** Opening DATA SECTION block **

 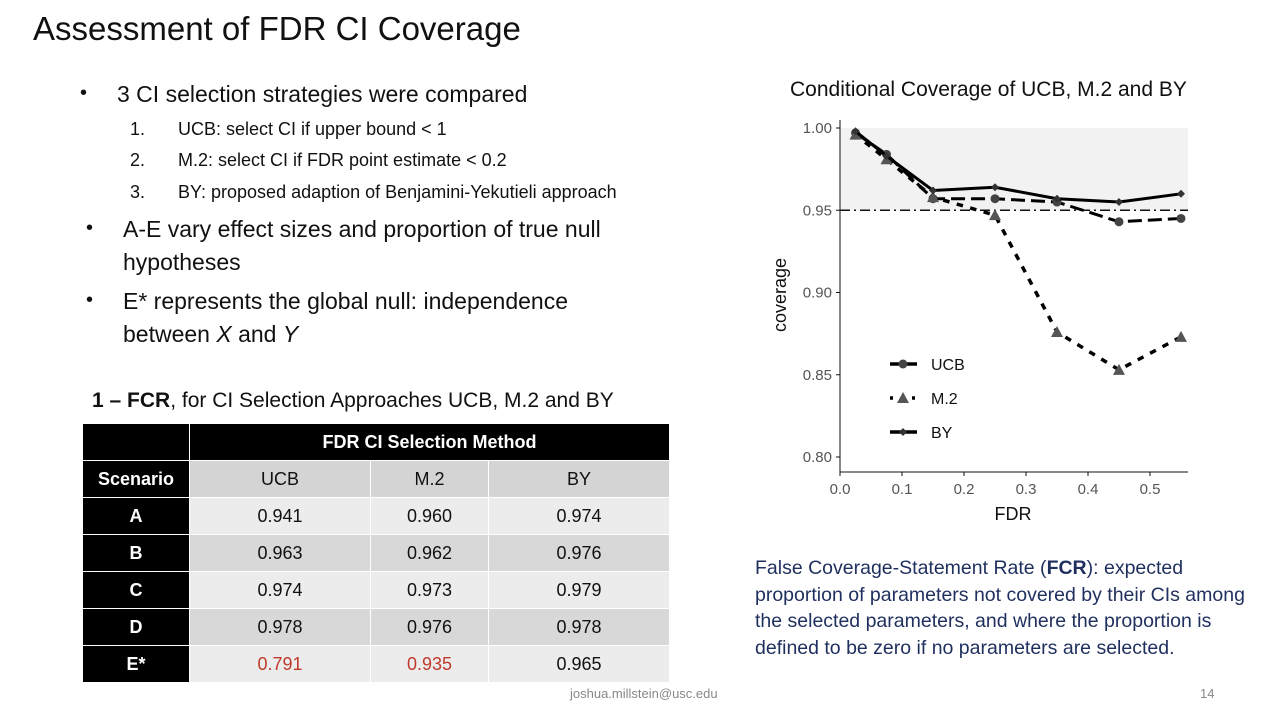 I want to click on table-row: C 0.974 0.973 0.979, so click(x=376, y=590).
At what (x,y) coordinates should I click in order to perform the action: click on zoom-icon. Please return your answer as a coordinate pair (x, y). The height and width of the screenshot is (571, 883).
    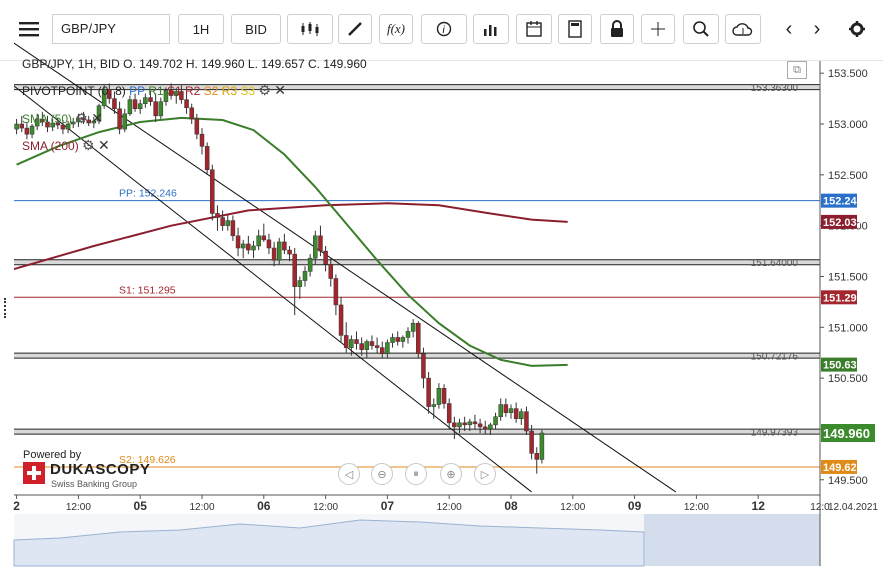
    Looking at the image, I should click on (701, 29).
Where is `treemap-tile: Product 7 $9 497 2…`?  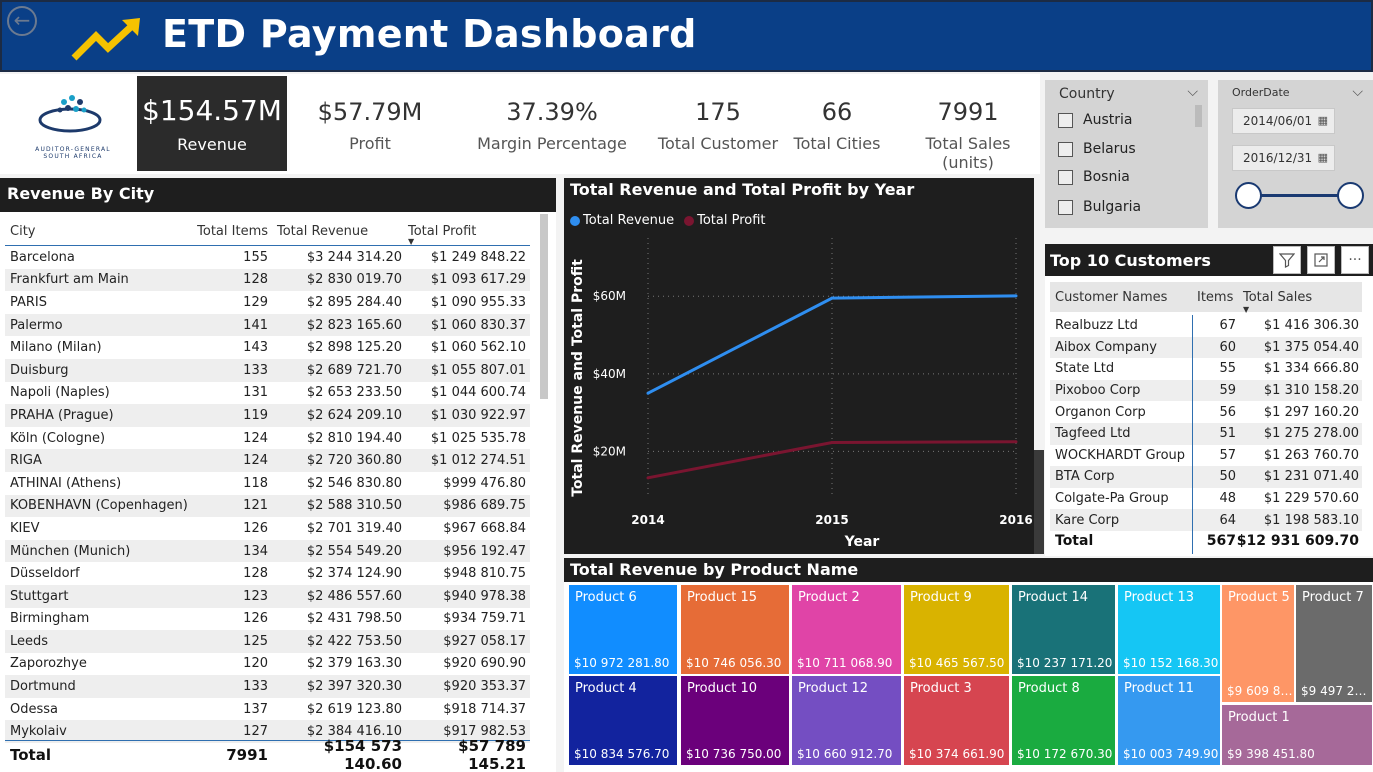
treemap-tile: Product 7 $9 497 2… is located at coordinates (1334, 644).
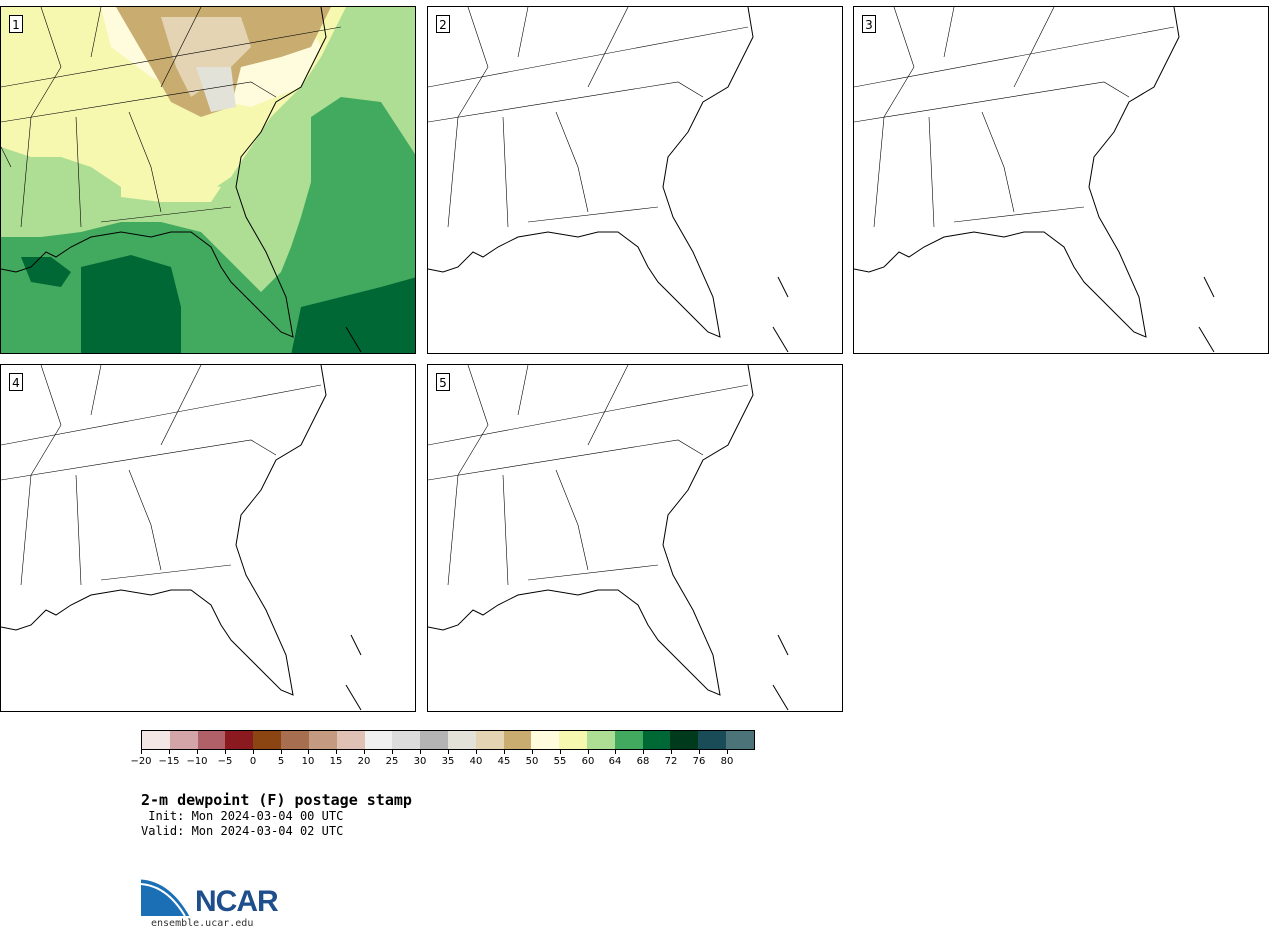  What do you see at coordinates (560, 762) in the screenshot?
I see `colorbar-tick-label: 55` at bounding box center [560, 762].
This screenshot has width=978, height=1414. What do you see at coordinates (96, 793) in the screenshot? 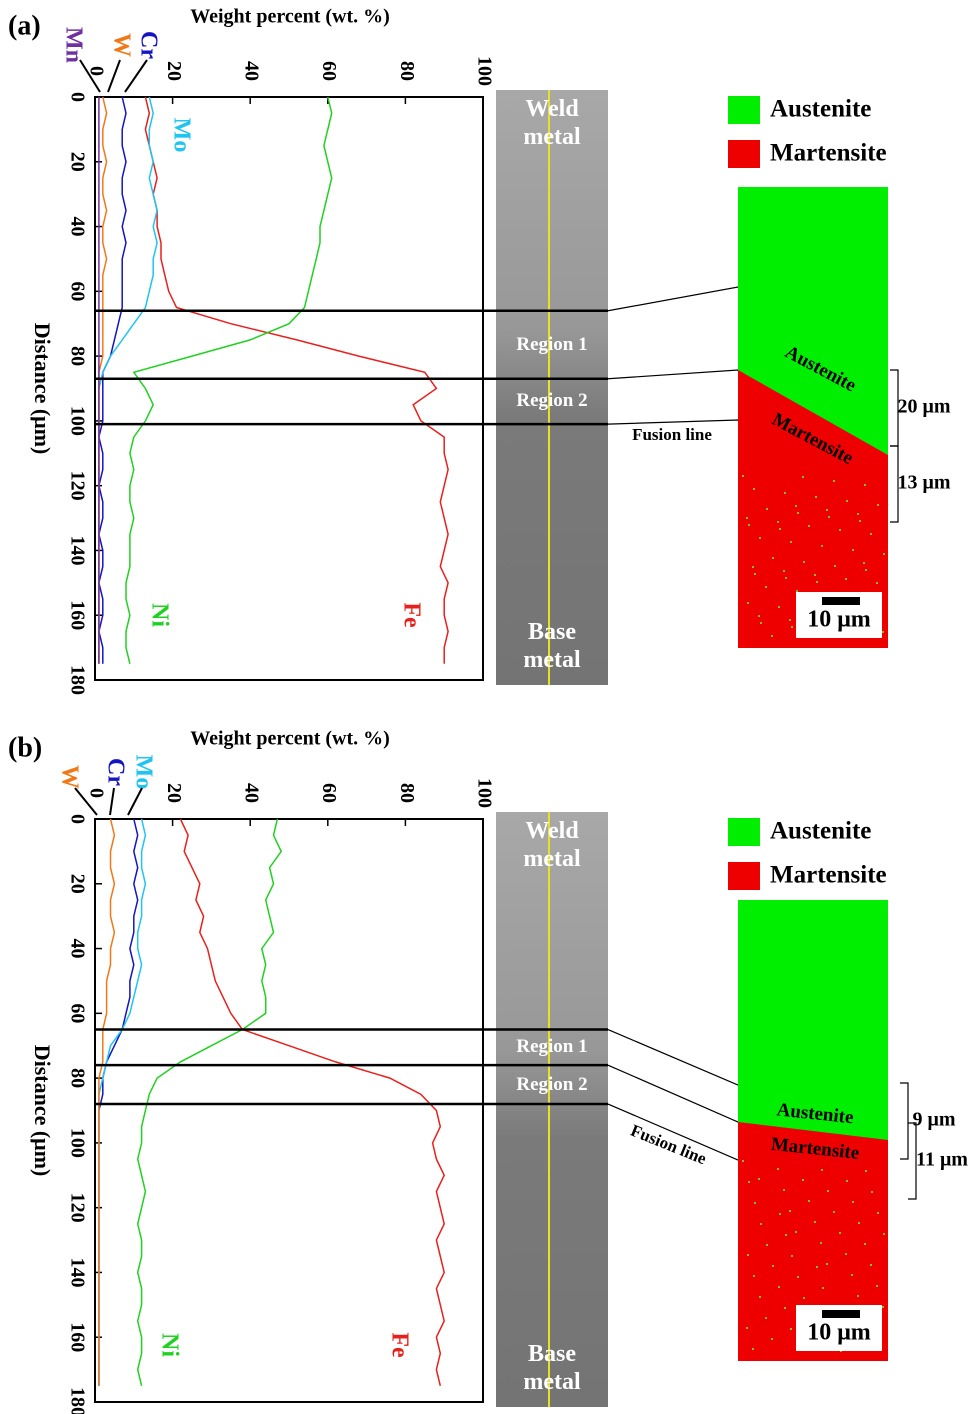
I see `x-tick-label: 0` at bounding box center [96, 793].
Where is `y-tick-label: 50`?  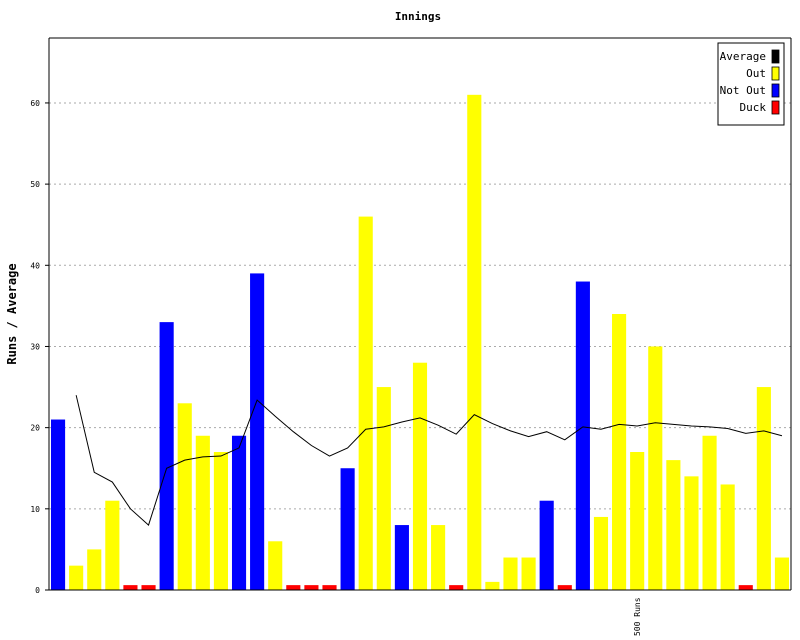
y-tick-label: 50 is located at coordinates (35, 184).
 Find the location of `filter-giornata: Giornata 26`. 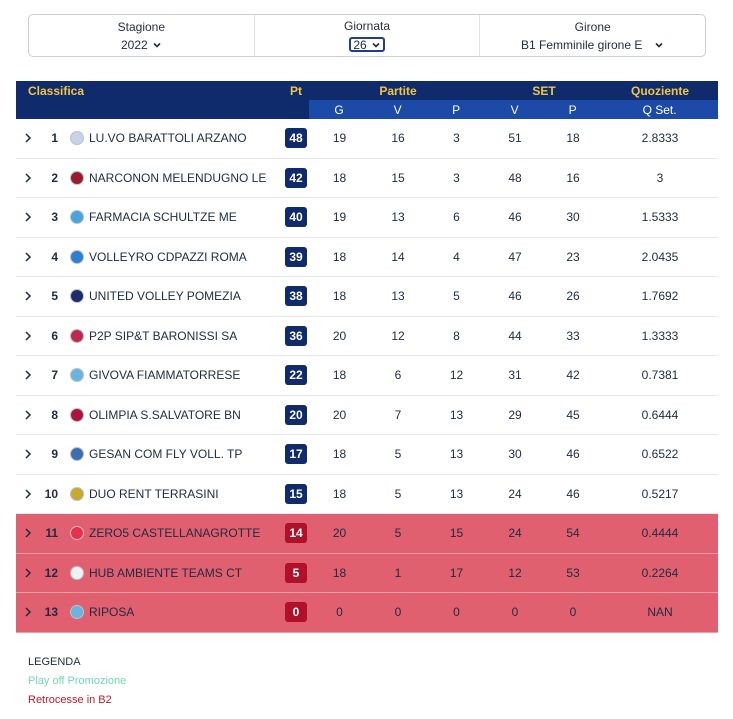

** Closing DATA SECTION block **

ABOUT THIS TASK:
Copy out everything in the listing above, from the line that contains "This screenshot has" down to the end of the listing, and leave the pictures out.

WRITTEN SOLUTION:
This screenshot has width=978, height=1414. What do you see at coordinates (96, 793) in the screenshot? 
I see `x-tick-label: 0` at bounding box center [96, 793].
Where is `y-tick-label: 50`?  
y-tick-label: 50 is located at coordinates (35, 184).
 Find the location of `filter-giornata: Giornata 26`. 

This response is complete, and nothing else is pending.